Its new name was Kenézy Kórház Rendelőintézet Egészségügyi Szolgáltató Nonprofit Korlátolt Felelősségű Társaság, or Kenézy Kórház Nonprofit Kft. for short.

In April 2013, roughly a year after the institutions providing hospital in-patient services came under state ownership, there was yet another turning point in the transformation of the national healthcare system. The healthcare institutions that had been under state supervision since 2012 were operated in a variety of forms (but most often as budgetary institutions or business corporations), as the former owners of healthcare institutions, which were the local governments at settlement and county level, could choose which form of healthcare provision they wished to organize under their authority.
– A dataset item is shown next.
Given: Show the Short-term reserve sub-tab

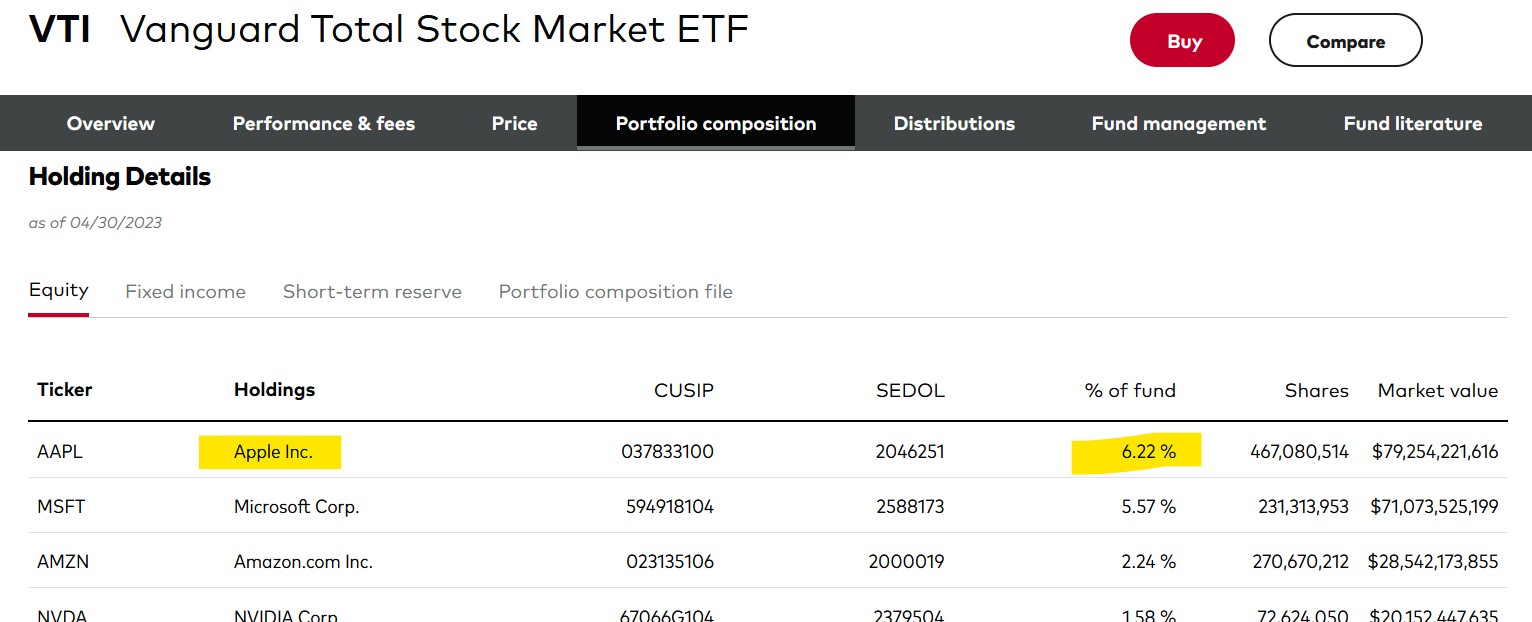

In March 2013, the Hungarian Parliament passed a bill that was later announced as an act, which prescribed a compulsory form of operation for specific healthcare service providers. According to this act, hospitals, certain outpatient institutions and other organizations that operate them or provide infrastructural background for their operation and which had been put under state supervision and control in 2012, were to continue to work in a different organizational framework. Consequently, these business corporations ceased to operate, and their role was taken over by a newly established central budgetary body.
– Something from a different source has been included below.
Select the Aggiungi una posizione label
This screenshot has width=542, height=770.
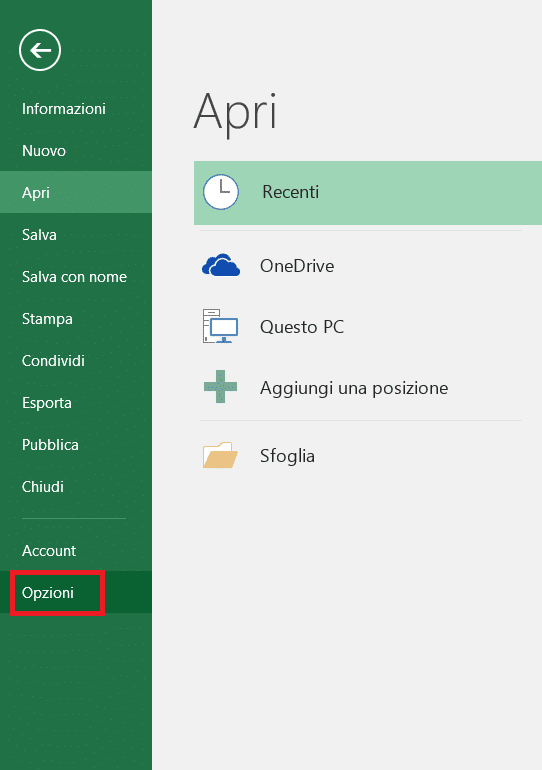(354, 388)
In Debrecen, the above transformation concerned a total of six business corporations, out of which three were healthcare service providers. Kenézy Kórház Nonprofit Kft., Egészségügyi Járóbeteg Központ Nonprofit Kft., and Nagyerdei Gyógyászati Kft., which all belonged to the group Egészségügyi Háttérszolgáltató Zrt., ceased to operate together with the mother company and two other asset management companies as of April 1, 2013. Their tasks and responsibilities were taken over by one single budgetary organization, Kenézy Gyula Hospital and Clinic.
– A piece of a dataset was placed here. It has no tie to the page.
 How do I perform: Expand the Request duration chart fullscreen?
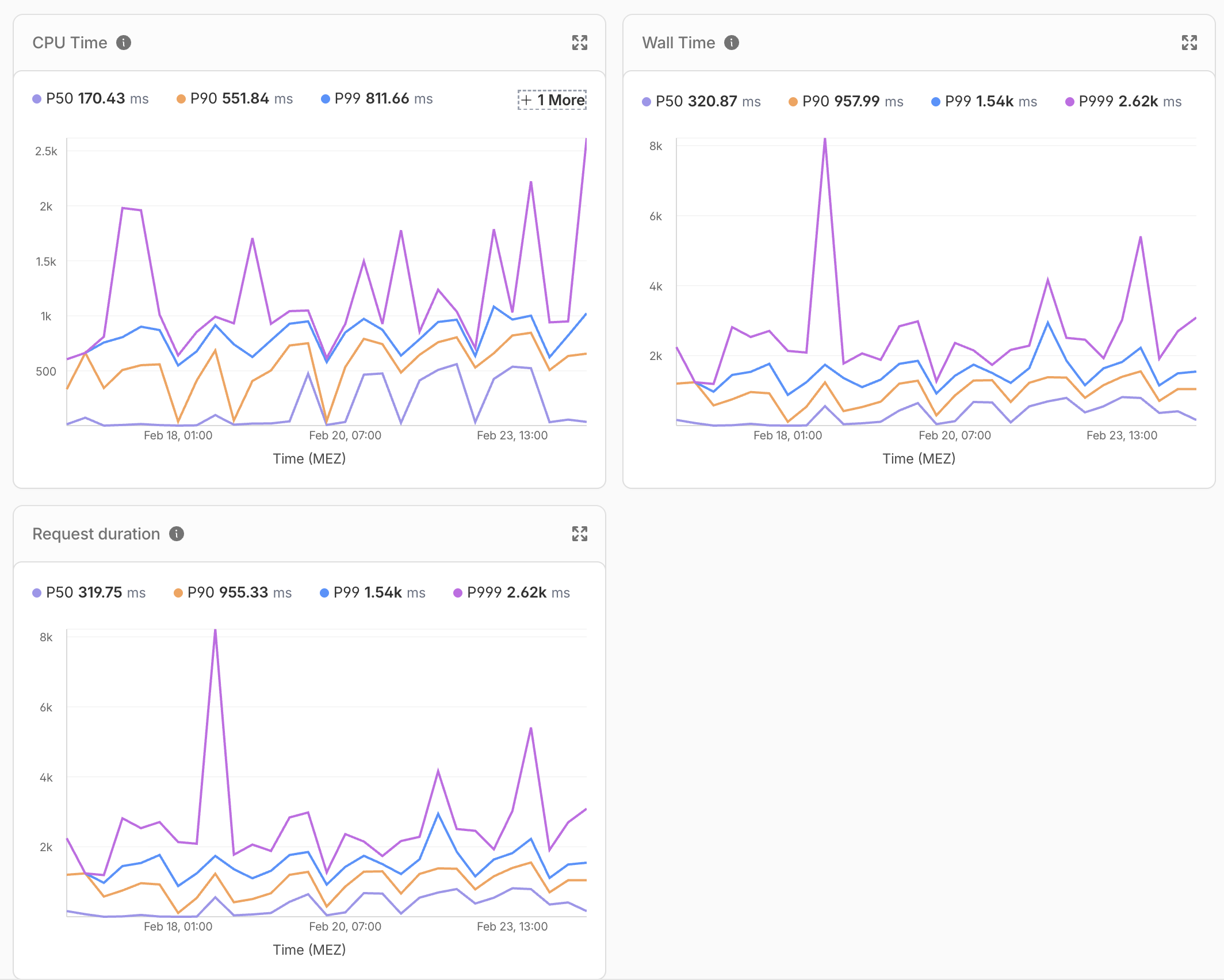579,534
In addition to taking care of the tasks and responsibilities of the former businesses, the new budgetary institution also became their legal successor. However, this transformation did not have a general effect on legal successorship, as the assets and certain legal transactions of the business corporations were taken over by the Hungarian state. As regards the management and operation functions of the hospital, these were divided between the Minister of Human Capacities and National Institute for Quality- and Organizational Development in Healthcare and Medicine.

The peculiarity of the situation of the service providers in Debrecen derives from the fact that the new budgetary institution took over the tasks and responsibilities of several individual healthcare service providers at the same time, and these had been working in a number of different areas on a variety of different tasks. Thus, a new institution was established that now represents an extraordinarily broad medical profile and provides its services at several sites across the city of Debrecen. Owing to the former structure of the group of business corporations, these healthcare institutions had been in close cooperation with one another before, and their activities had also been familiar to their former partners. As a consequence, a relatively quick transformation could be implemented without any significant obstacles and it did not in effect endanger the continuity and safety of patient care.

Due to the transformation, the review and screening of the complex structure of the three, formerly independent institutions that used to provide healthcare services also became necessary, along with the establishment of a rationalized internal institutional network which, just like before, could continue to provide high-quality, flexible, efficient and effective patient care.